When we unloaded the last box Vincent surprised me by taking my hand and placing a kiss on my knuckles. His deep chocolate eyes gazed into mine as he spoke with an air of knowing wisdom, “If I ever cheated on my wife I think she’d have cut my balls off. If you don’t want to castrate this guy after what he’s done then he’s not the one for you.” he nodded as though affirming the truth of his words and turned precipitously to the driver’s side door.
Then, like the end of a B-movie, he left us standing on the street watching the limo depart into the sunset.
Elizabeth told the story several times that night to our knitting group; it was her turn to host so I helped her procure snacks and red wine. With each retelling Vincent became younger, taller, more muscular, thicker hair; his Queens accent was replaced by a sultry Sicilian brogue, his black coat was removed leaving only a gauzy white shirt open to mid-chest. The very last time she told it he gazed longingly into my eyes and asked me to run away with him. I, of course, replied that he would be of no use to me castrated.
I didn’t mind that Elizabeth was so open with the ladies about my day; I thought of them as our knitting group even though I knew not one stitch about knitting.
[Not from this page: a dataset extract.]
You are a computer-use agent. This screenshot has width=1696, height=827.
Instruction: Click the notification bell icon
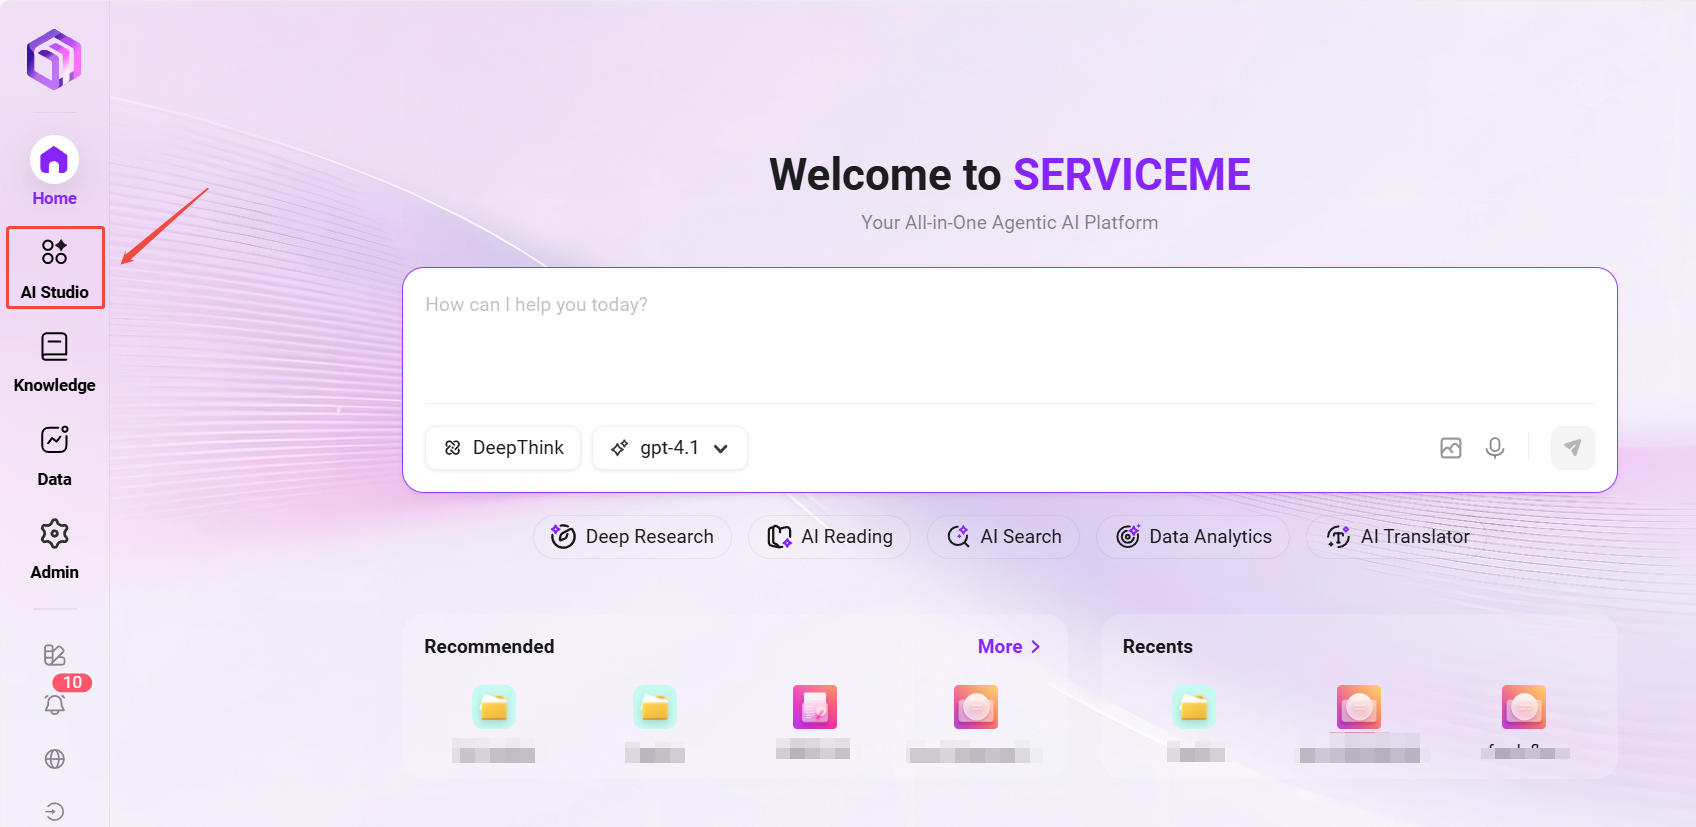coord(55,705)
I felt a great deal closer to each of them than I did to my own sisters: none of the ladies were felons, to my knowledge, and I thoroughly enjoyed their company. I loved how open and supportive and non-judgmental they were. There was just something about women who spent hours and hours knitting a sweater, with mind-blowingly expensive yarn, when they could just buy a sweater for a fraction of the price let alone the time saved, which lent itself to exceptional acceptance and patience of the human condition.